Luckily, over the years, Kay seems to have found her center—largely thanks to going abroad. “It presents me an opportunity to kind of think of that kind of stuff when I'm outside [of Japan] because everywhere else is so diverse and blunt and it's kind of like, you have to be sure of who you are, and where you're from,” Kay explained. “I feel more comfortable about who I am, and I see my uniqueness as a charm or a weapon and not a minus.”

Kay also had some advice for anyone growing up in a mixed-race situation like her own. “I think my advice would be to embrace your uniqueness. [...] If you see or know you have something you really like to do—drawing or singing or dancing or sports or whatever it is—just really focus on that and just be the best at it.”

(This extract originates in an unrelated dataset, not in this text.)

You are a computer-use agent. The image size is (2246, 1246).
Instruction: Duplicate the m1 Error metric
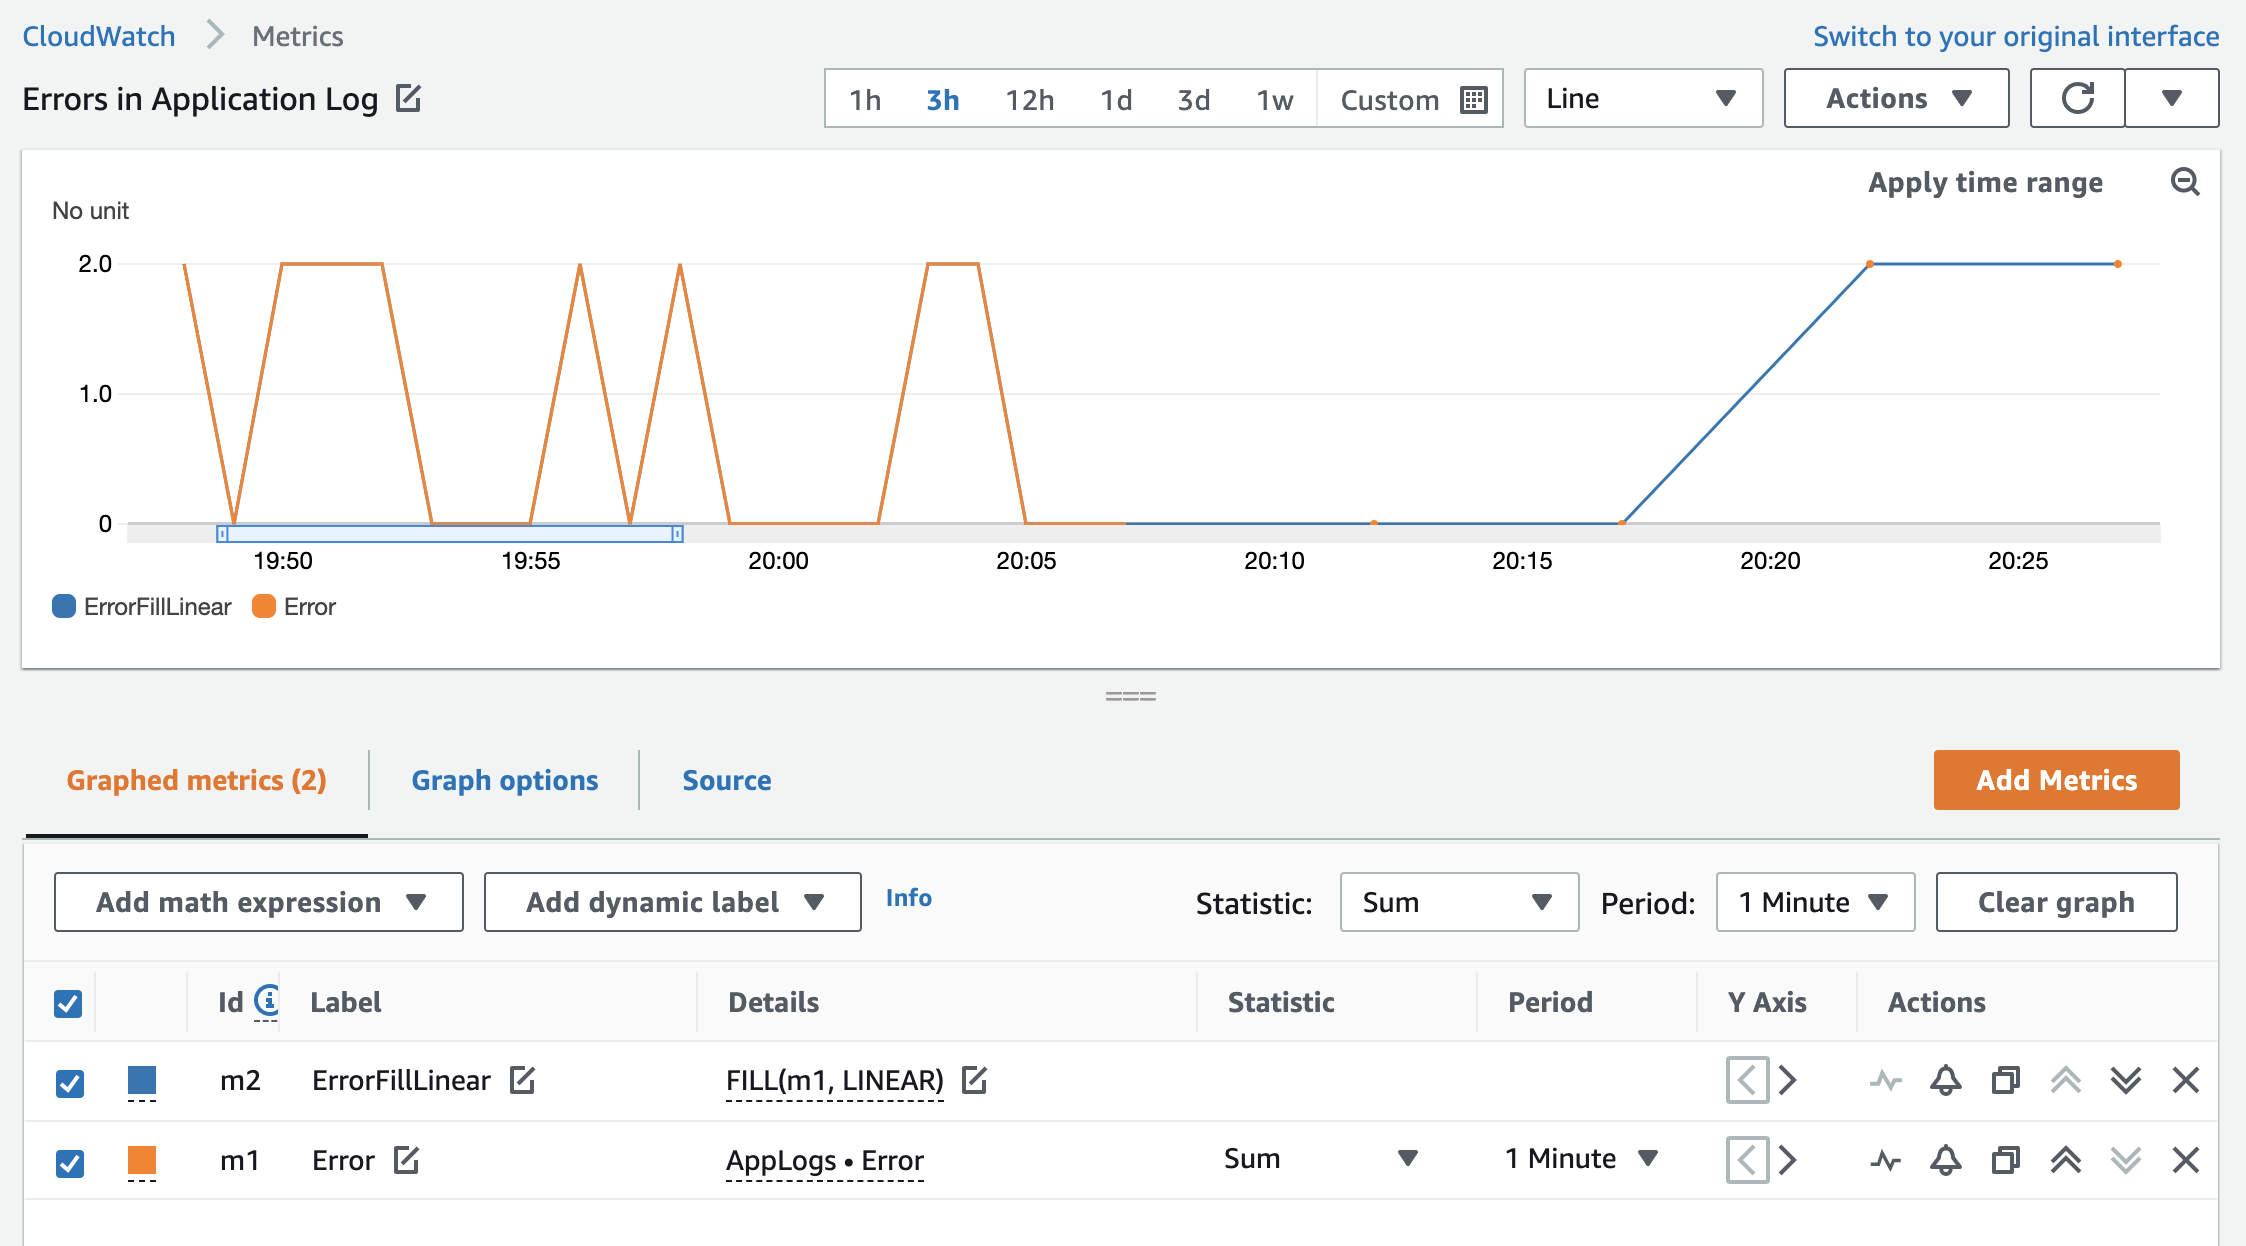click(2005, 1160)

“I think the more confident and happy you are, the more people will gravitate towards that. That's just kind of how it works. Embrace the uniqueness and just really hone in on whatever craft or talent you have because that's probably going to really help in the near future,” Kay continued. “And be proud, because people are finally starting to see that it's cool to be mixed—and people can't deny it when you're good at something.”

Crystal Kay's latest single, “That Girl” is out now and can be viewed on her official YouTube.